▶ ACTION ITEM: Copy exactly, and copy only, the lines from the one bearing "This screenshot has height=675, width=1200." through the final line of the records.

(Stored records)
● ● ● ● ●

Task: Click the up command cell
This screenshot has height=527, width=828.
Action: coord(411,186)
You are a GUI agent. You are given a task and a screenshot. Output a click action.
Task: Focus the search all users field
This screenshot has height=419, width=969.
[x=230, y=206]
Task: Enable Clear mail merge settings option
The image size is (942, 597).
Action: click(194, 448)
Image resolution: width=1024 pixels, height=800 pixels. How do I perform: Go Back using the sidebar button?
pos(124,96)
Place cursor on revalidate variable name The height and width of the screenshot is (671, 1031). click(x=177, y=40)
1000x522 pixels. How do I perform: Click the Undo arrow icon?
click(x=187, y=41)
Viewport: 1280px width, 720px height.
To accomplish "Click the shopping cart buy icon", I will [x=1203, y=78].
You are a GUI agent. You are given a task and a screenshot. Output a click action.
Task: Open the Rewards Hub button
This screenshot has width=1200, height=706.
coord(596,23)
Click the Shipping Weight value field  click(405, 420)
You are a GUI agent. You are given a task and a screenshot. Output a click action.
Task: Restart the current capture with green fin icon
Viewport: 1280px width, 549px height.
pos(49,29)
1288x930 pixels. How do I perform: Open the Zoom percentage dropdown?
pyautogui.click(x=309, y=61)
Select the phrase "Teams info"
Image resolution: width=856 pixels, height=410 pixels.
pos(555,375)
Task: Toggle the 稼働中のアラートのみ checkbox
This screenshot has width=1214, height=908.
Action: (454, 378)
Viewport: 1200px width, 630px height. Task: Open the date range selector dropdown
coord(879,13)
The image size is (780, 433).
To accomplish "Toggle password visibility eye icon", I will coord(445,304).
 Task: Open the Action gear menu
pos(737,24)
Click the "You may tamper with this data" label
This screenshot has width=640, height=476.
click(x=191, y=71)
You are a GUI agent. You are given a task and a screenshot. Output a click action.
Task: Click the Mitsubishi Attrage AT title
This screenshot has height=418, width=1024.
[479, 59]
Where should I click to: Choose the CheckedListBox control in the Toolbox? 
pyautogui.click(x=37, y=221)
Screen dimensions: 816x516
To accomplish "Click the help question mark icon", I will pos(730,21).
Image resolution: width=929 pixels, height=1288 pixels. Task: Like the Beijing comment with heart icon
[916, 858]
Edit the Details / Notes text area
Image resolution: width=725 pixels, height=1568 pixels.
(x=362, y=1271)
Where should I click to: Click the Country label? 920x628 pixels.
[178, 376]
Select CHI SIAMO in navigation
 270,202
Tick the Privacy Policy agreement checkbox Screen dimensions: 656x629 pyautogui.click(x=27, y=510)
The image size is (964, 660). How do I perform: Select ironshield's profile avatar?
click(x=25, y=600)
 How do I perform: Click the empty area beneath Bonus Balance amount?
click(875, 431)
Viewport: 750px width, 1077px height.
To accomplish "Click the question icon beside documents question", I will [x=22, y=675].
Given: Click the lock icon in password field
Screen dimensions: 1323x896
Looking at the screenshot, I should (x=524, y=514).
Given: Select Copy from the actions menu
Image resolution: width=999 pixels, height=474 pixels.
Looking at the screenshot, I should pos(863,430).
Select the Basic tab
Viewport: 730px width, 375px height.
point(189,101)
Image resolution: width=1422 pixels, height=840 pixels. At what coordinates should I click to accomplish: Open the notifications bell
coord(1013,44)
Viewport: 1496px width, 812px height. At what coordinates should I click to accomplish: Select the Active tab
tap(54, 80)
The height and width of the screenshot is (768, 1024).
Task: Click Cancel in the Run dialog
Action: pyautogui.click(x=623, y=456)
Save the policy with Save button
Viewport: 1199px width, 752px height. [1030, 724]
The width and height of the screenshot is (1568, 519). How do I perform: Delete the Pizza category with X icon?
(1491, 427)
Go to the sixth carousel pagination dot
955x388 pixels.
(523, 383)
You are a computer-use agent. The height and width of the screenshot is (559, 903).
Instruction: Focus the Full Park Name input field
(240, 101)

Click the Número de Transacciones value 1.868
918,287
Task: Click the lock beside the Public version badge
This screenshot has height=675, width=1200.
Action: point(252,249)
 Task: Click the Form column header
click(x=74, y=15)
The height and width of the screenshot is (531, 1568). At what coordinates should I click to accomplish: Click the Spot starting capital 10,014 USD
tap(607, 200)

● ● ● ● ●

▶ EXPECTED ANSWER:
This screenshot has height=675, width=1200.
Action: point(252,249)
 Task: Click the Form column header
click(x=74, y=15)
The height and width of the screenshot is (531, 1568). At what coordinates should I click to accomplish: Click the Spot starting capital 10,014 USD
tap(607, 200)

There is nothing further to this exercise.